Houve alguns episódios que foram questionados desde o início do mandato. Um exemplo foi a nomeação de Augusto Aras para a Procuradoria-Geral da República, o primeiro fora da lista tríplice. Isso deu às organizações a impressão de que o governo queria somente um aliado no cargo – o que é um problema. O cargo de procurador-geral da República existe justamente para denunciar condutas impróprias do presidente e de ministros.

Houve também tentativas de restringir a Lei de Acesso a Informação (LAI) por parte da Controladoria Geral da União (CGU), outro órgão que é subordinado ao Executivo mas tem de atuar de forma a controlar o próprio governo proporcionando transparência pública.
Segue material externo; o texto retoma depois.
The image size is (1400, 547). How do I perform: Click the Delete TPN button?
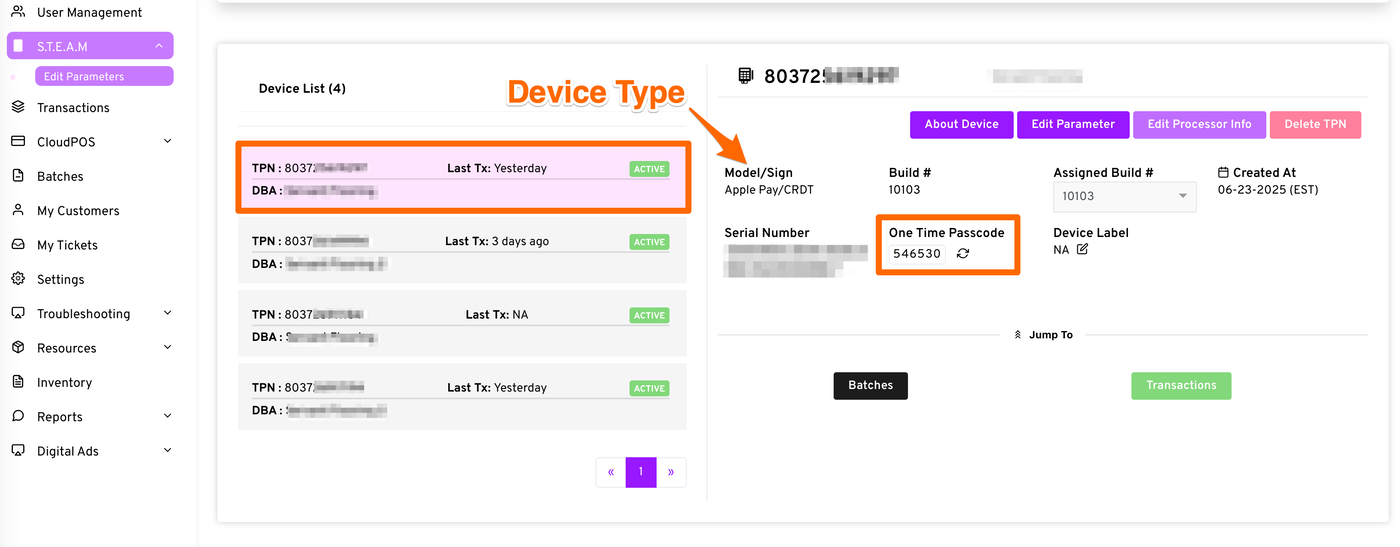point(1315,124)
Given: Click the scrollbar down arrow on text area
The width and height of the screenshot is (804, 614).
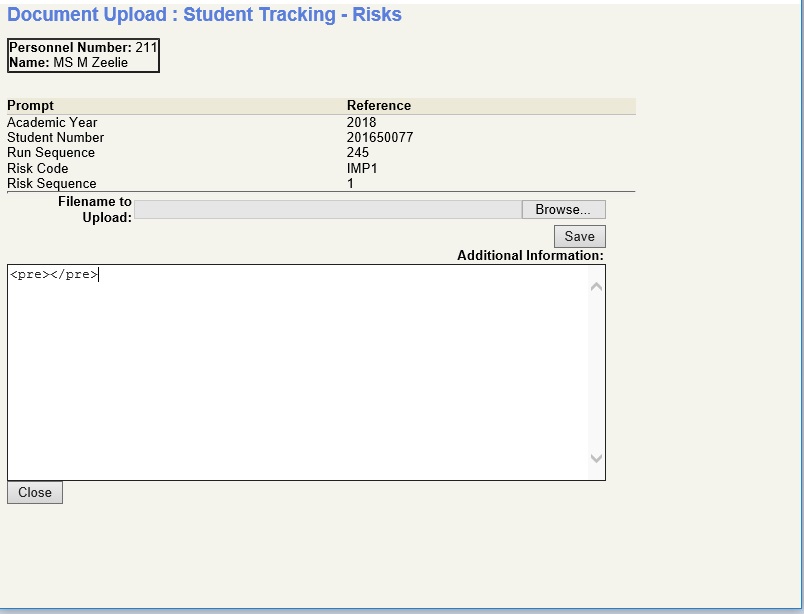Looking at the screenshot, I should pos(596,459).
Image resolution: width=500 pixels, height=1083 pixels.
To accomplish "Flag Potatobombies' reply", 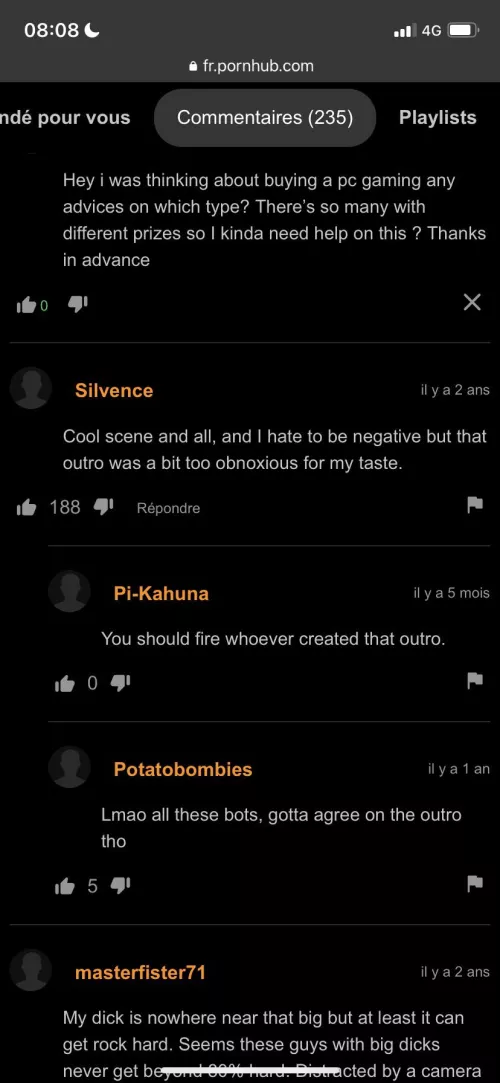I will 474,883.
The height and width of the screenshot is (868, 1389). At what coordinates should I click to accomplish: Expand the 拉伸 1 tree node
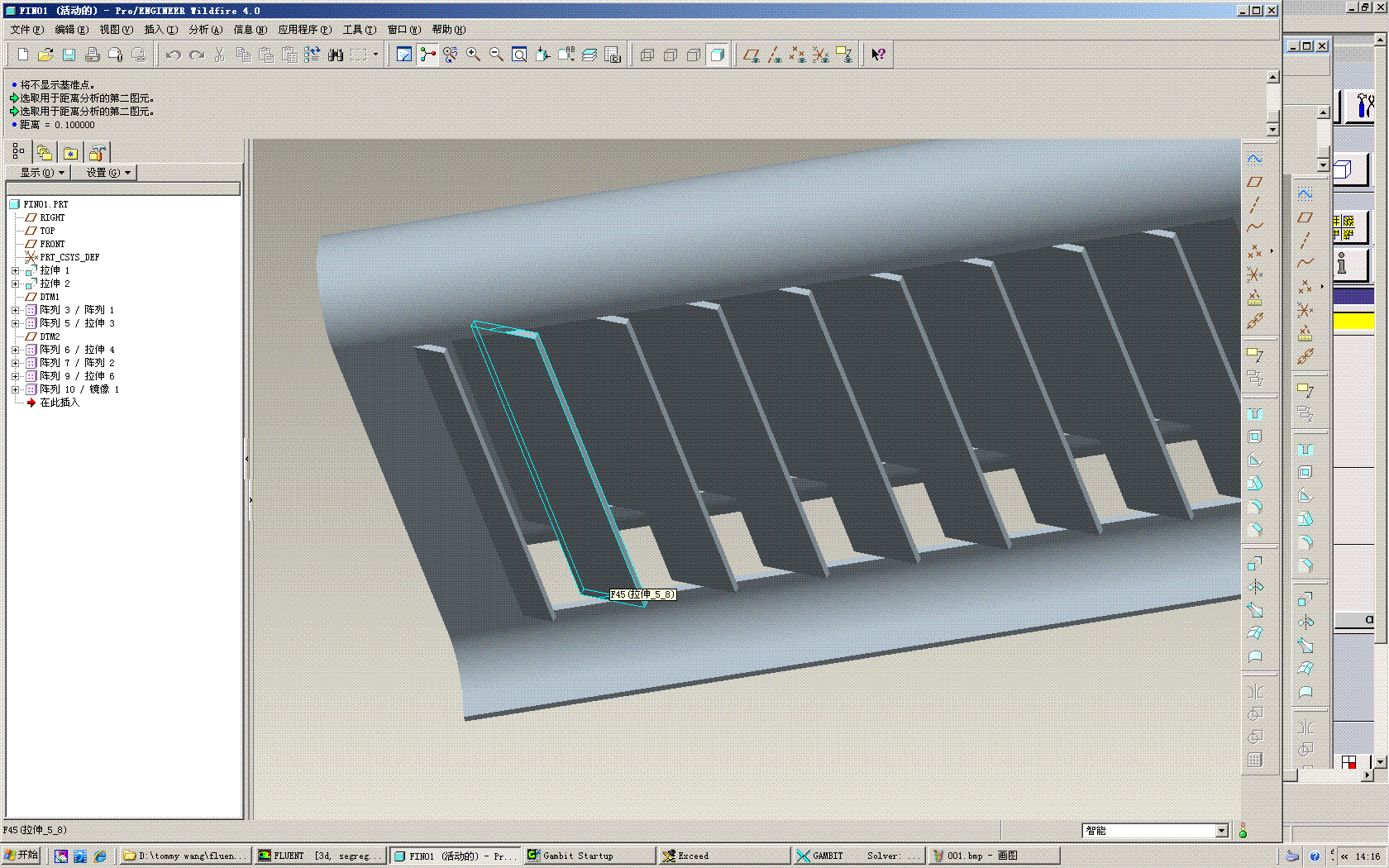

Agora na pandemia houve uma última Medida Provisória do governo Bolsonaro que suspendia todos os prazos de resposta a pedidos feitos via LAI e determinava que pedidos negados não teriam direito a recurso. Ela foi derrubada pelo ministro do Supremo Tribunal Federal (STF), Alexandre de Moraes. Mas o ministro chefe da CGU [Wagner Rosário] ficou pessoalmente defendendo restrição da LAI com uma argumentação que não fazia sentido. A função do chefe da CGU é defender a transparência pública dentro dos limites da lei. Há servidores na CGU que se esforçam para manter os processos, mas a liderança facilmente cedeu ao governo.

A declaração de Moro hoje pode ter algum impacto maior para o Brasil internacionalmente?

O próprio governo Bolsonaro tem interesse em entrar na OCDE, por exemplo. Mas para isso precisa ter padrões internacionais de transparência, estar comprometido com o governo aberto. A transparência acabou ficando relacionada a pautas de esquerda, porque foi uma pauta trazida nos governos do PT. Mas qualquer país desenvolvido sabe que isso é uma política de Estado, que promove o fortalecimento democrático.